Optimizing flexibility and strength in your quads will increase your knee function over the long term. However, you must do the correct exercises and amount. You should also engage other muscle sets that support the knee joint and help you to function properly in daily activities. A recent study found that 12% of its participants had quadriceps weakness at the onset of a study engaging in isometric strength testing and were more likely to suffer from high levels of pain in their knees. There were 163 people in the study, and they were 40 -79.
Best Workouts For Quad Growth
Known as the body’s “natural knee brace,” the quadriceps are not the only muscles that support the knee and allow for proper function. The back of the thigh, known as your hamstrings, and the glutes in your buttocks are also important. Along with the quads, they help you rise from a seated position and support day-to-day activities like climbing stairs, lifting, and getting in and out of your car. That is why quad workouts at the gym should also incorporate these muscles when possible. Here are some examples.
Front squat: Begin by standing with your feet shoulder-width apart. At the same time, hold a barbell over your chest. You can hold the weight in your fingers with the wrist extended or cross your arms. Without arching your back, push the hips back and bend the knees to lower your body. Continue until your thighs become parallel to the floor. Force your heels into the floor and forcefully push yourself back up into the beginning position.

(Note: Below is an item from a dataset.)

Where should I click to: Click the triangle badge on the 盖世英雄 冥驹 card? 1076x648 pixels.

Seated Dumbbell Leg Extensions: Sit on a gym bench. Have your back straight and a dumbbell between your feet. Holding your knees at a 90-degree angle, extend the legs, so they are straight while parallel to the ground. The rest of your body should be stationary. Hold the position for a second and slowly lower the weight back to your starting position. Take care not to go past the 90-degree level.

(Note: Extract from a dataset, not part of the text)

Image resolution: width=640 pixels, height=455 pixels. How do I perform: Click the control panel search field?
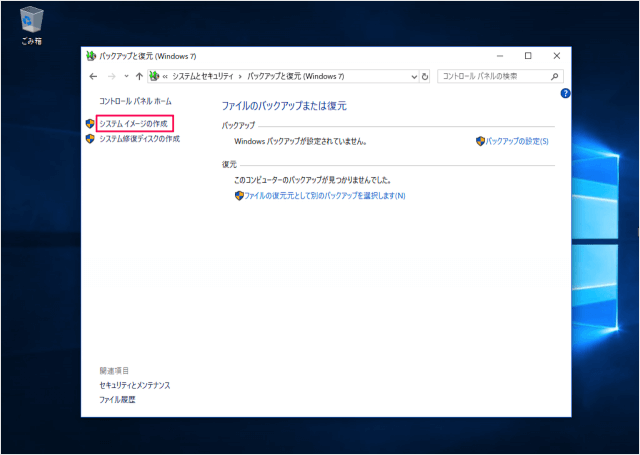(492, 76)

Kettlebell front squat/10 X dumbbell: Bring a pair of average-weight kettlebells or dumbbells onto your shoulders. Stand straight and tall. Take a deep breath and bend into a front squat until your hip crease goes below your knee. Then straighten back up. As you repeat this movement, lower yourself slowly. When going back up, do so forcefully to get maximum engagement for the movement.
Quad Workouts – No Equipment
Quad set: Sit down with your legs stretched out and your arms behind you. Force your knees down into the floor while tightening your quadriceps. Hold this position for 5 seconds. A good set is 15 repetitions two or three times a week.
Straight leg raises: While lying on your back, tighten your quad muscles. Lift your leg approximately a foot off the floor and keep the knees locked. Hold it for a second, then lower your leg. Try to do two sets of 15 repetitions two to three days a week.
Lying quad stretch: While lying on your back close to the edge of a bench, bend the right leg while keeping your right foot flat on the bench. Hang the left leg across the edge of the bench keeping it relaxed and the thigh resting against the bench. Hold up to 15 seconds, then try with the opposite leg. Try doing this daily.
At-Home Quad Workouts
You should opt for low-impact aerobic-type exercises at home. Think elliptical training, cycling, biking, walking, and swimming. This contrasts to high-impact sports like jogging or singles tennis. If you are a fan of running, alternate it out a few times a week with low-impact sports.
The short-arc quad exercise will help you to strengthen your front thigh quad muscles. Get a foam exercise noodle or roll a large towel. Lay on your back on the floor or a hard bed. Place the roll under the knees. Your heels should be on the floor or bed. Lift the lower end of one leg until it is straight while keeping the back of the knee on the towel or roll. Hold it straight for about 6 seconds. Slowly bend the knee and bring the heel back to the floor or bed and repeat 8 to 12 times. Switch legs and do the same 8 to 12 times.